Thanks to everyone who tried it out, provided feedback, and fixed bugs. Our next big leap forward is bringing up ASTGen, which will be part of the Swift compiler itself that translates Swift syntax nodes into the C++ AST, and will eventually replace the C++ parser.

Doug

David_Ungar2 · September 26, 2022, 7:23pm

Great news, indeed! It would be great to add lots of weird mistakes and check for good error messages. Or even typos that still parse but confuse the type checker...
Maybe telemetry to see how people correct errors?
(Thanks for letting me blue-sky your priorities.)

Douglas_Gregor · September 28, 2022, 1:00am

Right. We’ve got a big pile of inputs from the C++ parser test suite to work through, and the goal is that it’s very easy to go add a new special-case diagnostic when we see a new weird case.

Doug

filip-sakel · September 28, 2022, 1:47am

Really exciting updates and great work on the stability!
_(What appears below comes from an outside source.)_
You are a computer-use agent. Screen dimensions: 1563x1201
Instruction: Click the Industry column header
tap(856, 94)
But how about performance; has it been tested against the current parser?

Douglas_Gregor · September 28, 2022, 5:39am

Yes, we've been testing performance, and @rintaro in particular has made significant improvements here.
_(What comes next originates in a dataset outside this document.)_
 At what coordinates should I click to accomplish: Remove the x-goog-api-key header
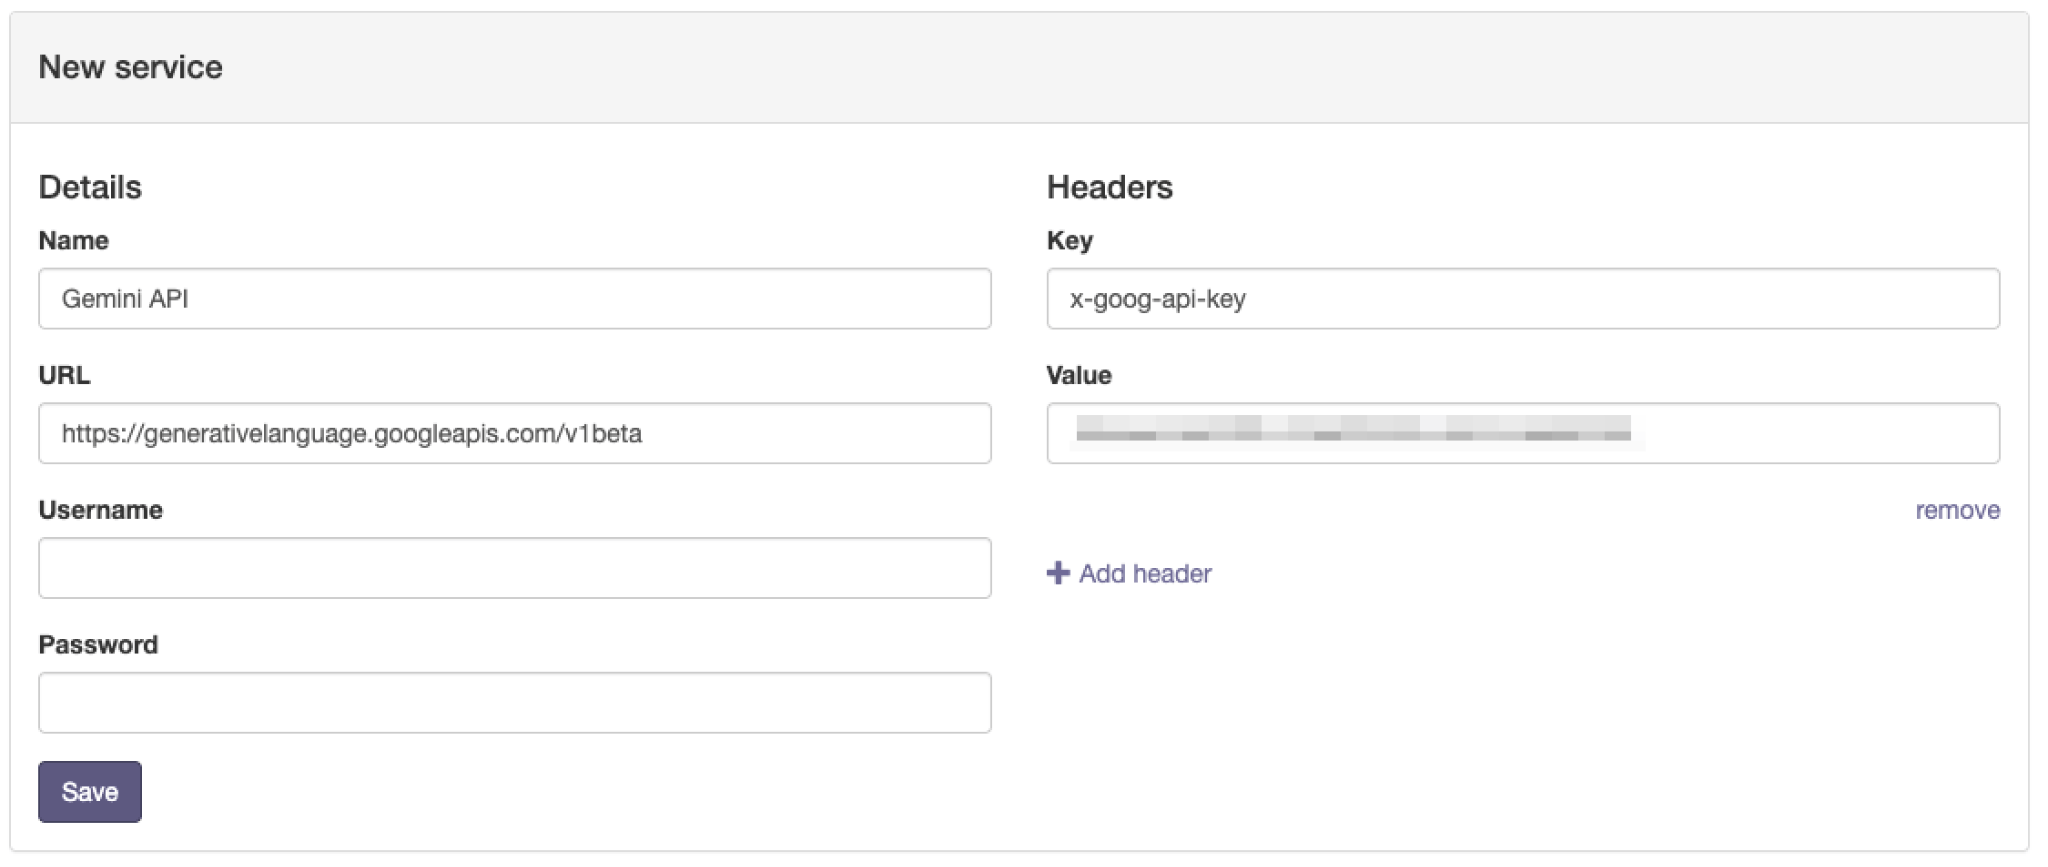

One recent data point: SwiftLint is seeing 0-8% speedup in optimized builds when replacing SwiftSyntaxParser with SwiftParser, per https://github.com/realm/SwiftLint/pull/4216#issuecomment-1260079022.

Doug

ahoppen · October 27, 2022, 8:47pm

We’ve made some more progress in the last month, as highlighted in the October Update Post

robnik · October 31, 2022, 6:44pm

Are there any books or other sources about compilers or language design that describe how to write a modern parser like this? I've seen a dozen "write your own compiler" tutorials or books where parsers are described as relatively simple things – like recursive descent with a bit of lookahead, then throw an error when you hit something unexpected. But then I've also seen multiple languages or compiler projects rewriting the parser at some point.

In the first post, @Douglas_Gregor mentions two points ("Resilience", and "Incremental") that sound like they could be very challenging to implement. So I wonder if you're inventing this as you go or if there are some guides about prior art that people can work from.

Max_Desiatov · October 31, 2022, 9:15pm

I personally found this article from Joe Groff on the topic to be quite illuminating: Constructing human-grade parsers.